通信室に入ったラインハルトの目の前にあったのは悲しいアンネローゼの映像だった。彼女の最初の一言は「かわいそうなラインハルト。」だった。「あなたはもう失うべきものを持たなくなってしまったわね、ラインハルト。」と言われラインハルトはまだ姉上がいますと返答するが「そう、私達はお互いの他にもい何も持たなくなってしまった。たがら私は館を出ていきます。どこか静かな場所を探してください。そして当分お互い会わないほうがいいでしょう。私達は生き方がちがうわ。私は過去があるだけ貴方には未来があるわ。だから私が貴方の懐にいると足手まといにになりわ。疲れたら私の所へいらっしゃい。でも、まだ貴方は疲れてはいけません。」と別離を告げるのでありました。これをいわれたラインハルトは何も言わず受け入れました。そして最後にラインハルトはアンネローゼに問いましたキルヒアイスが好きだっのかと。返答はしなかったが姉の表情を見て思いました事実だという事を。こうしてラインハルトは野望の為にキルヒアイスを部下扱いにした事で彼の命を落とすだけなく姉・アンネローゼを遠ざけるという悲しく虚しい結末を迎えてしまいました。

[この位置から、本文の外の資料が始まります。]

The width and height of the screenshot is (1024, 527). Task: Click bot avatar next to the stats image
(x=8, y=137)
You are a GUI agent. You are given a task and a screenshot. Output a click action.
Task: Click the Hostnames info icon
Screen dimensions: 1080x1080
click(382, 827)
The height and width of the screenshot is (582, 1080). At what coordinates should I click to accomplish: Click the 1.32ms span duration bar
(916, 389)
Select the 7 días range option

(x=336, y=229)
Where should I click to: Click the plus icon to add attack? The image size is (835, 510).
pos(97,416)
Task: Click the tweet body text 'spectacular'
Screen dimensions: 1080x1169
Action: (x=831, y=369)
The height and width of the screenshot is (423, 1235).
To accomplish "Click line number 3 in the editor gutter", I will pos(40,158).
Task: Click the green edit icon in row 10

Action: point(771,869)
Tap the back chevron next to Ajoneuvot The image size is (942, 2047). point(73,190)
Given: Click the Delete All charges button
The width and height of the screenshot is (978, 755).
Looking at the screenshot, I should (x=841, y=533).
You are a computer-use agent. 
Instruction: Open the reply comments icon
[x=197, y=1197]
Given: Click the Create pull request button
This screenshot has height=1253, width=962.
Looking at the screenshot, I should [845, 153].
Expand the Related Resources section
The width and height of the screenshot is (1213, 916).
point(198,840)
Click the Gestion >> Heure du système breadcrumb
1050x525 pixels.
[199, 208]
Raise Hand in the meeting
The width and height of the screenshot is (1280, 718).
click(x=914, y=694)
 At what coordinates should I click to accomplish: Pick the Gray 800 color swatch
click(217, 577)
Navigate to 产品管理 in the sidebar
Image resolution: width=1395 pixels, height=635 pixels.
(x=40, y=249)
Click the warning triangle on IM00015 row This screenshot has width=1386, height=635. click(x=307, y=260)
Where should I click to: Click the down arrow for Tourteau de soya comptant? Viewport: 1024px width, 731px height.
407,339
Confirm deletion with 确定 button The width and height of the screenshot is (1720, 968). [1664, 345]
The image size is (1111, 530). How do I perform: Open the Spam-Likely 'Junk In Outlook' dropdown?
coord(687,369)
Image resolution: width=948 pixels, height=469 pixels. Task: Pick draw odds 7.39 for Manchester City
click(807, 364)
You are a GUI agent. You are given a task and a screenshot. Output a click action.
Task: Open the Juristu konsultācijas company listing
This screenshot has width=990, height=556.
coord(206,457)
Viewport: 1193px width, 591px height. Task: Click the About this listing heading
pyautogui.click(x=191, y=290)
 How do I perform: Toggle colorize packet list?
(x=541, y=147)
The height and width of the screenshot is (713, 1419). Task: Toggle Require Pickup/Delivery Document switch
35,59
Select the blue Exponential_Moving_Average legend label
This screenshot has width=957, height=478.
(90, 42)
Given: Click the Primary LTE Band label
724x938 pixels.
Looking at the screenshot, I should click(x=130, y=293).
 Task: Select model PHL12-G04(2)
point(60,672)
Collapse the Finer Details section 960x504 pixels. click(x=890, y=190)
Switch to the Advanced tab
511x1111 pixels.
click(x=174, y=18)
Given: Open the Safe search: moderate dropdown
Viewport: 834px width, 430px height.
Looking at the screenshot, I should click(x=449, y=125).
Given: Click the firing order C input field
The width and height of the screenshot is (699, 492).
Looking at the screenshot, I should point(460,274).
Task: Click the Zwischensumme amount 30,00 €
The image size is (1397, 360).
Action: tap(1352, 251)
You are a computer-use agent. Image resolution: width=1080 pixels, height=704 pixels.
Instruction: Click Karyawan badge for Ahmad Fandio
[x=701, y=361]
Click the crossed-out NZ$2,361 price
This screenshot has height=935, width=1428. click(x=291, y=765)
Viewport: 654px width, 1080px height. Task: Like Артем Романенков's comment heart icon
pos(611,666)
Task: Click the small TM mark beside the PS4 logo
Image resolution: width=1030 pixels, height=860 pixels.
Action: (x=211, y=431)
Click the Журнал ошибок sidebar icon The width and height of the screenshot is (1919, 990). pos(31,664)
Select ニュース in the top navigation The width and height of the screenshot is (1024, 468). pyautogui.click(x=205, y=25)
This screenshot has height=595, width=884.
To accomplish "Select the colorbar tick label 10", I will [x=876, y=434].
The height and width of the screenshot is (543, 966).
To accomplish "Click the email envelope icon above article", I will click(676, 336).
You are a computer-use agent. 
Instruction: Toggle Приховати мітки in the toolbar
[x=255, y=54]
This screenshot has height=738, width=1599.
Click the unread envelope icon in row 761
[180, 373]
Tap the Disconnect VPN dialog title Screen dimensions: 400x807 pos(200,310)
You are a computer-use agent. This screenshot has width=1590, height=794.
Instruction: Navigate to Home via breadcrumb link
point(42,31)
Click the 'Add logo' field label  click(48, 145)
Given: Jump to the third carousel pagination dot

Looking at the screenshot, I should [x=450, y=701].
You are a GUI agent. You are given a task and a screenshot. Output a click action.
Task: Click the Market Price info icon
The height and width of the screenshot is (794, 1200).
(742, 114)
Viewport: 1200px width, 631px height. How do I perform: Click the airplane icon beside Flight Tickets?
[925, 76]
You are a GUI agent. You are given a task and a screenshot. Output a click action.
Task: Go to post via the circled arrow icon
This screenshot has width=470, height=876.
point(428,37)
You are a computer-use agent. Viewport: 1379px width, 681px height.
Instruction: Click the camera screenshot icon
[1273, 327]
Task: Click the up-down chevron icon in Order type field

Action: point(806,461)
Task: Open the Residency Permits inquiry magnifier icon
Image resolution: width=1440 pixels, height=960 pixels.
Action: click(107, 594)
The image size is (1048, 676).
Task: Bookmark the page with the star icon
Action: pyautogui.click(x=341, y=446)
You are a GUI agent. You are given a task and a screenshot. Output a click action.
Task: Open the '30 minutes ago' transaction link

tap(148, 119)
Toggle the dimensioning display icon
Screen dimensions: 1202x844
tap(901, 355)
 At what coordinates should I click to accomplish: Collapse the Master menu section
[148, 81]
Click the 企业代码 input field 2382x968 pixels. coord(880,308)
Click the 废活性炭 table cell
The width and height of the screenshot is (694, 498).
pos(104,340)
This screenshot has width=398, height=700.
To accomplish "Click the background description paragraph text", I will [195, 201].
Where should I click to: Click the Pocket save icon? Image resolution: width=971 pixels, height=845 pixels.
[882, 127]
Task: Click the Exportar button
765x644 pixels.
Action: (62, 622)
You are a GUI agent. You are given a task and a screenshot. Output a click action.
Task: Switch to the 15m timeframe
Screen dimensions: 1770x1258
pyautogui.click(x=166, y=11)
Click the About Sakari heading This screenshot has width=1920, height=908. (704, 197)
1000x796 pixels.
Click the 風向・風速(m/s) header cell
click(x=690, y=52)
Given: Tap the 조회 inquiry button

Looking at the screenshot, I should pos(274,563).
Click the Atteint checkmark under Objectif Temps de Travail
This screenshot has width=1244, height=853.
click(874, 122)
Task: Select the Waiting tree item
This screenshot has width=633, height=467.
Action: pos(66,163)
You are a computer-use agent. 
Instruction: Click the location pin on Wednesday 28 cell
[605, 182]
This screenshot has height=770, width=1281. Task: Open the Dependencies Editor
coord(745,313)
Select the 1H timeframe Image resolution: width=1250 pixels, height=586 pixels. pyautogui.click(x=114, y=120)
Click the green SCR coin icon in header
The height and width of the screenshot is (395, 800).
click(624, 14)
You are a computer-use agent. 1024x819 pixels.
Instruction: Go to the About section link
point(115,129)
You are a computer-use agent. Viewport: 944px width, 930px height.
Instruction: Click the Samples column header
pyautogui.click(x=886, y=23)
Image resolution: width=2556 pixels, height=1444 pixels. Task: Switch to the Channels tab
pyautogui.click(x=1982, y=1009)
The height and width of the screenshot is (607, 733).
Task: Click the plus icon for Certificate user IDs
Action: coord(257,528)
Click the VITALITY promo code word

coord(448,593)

アンネローゼとの会話後オーベルシュタインから事情を聞くラインハルト。そこに元帥府に戻ったロイエンタールからFTLが来ました。ラインハルトは拘束監禁したリヒテンラーデ一族の裁断を以下の通りに執行するよう命じました。まずリヒテンラーデ公爵には毒ワインによる自殺令、女子供は辺境に流刑、10歳以上の男子は全員死刑と、更にラインハルトはロイエンタールに付け加えてこういった。「卿等も同様だ。私を倒す自信と覚悟あるならいつでも挑んできても構わないぞ。」と。通信を終えたラインハルトはブリュンヒルトに乗り急ぎ帝都オーディンへ戻りました。

5 ローエングラム体制誕生

10月、帝都オーディンへ戻ったラインハルトは爵位を公爵に上り詰め現職兼務のまま帝国宰相に就任。またオーベルシュタイン、ロイエンタール、ミッターマイヤーの3人は上級大将に昇進し統帥本部総長代理、幕僚総監代理、宇宙艦隊副司令長官に就任。元帥府には降伏したファーレンハイトを始め、新たにシュタインメッツ、ヘルムート・レンネンカンプエルンスト・フォン・アイゼナッハが加わり統帥本部次長に就任したメックリンガーを筆頭に全員が大将に昇進しました。翌日にはキルヒアイスの国葬が執り行われ帝国元帥への昇進と帝国三長官、帝国軍最高司令官代理、帝国宰相顧問の称号が贈られました。数日後、アンネローゼはシュワルツェンの館を出てフロイデンの山荘に移りキルヒアイスの墓もその近くに立てられました。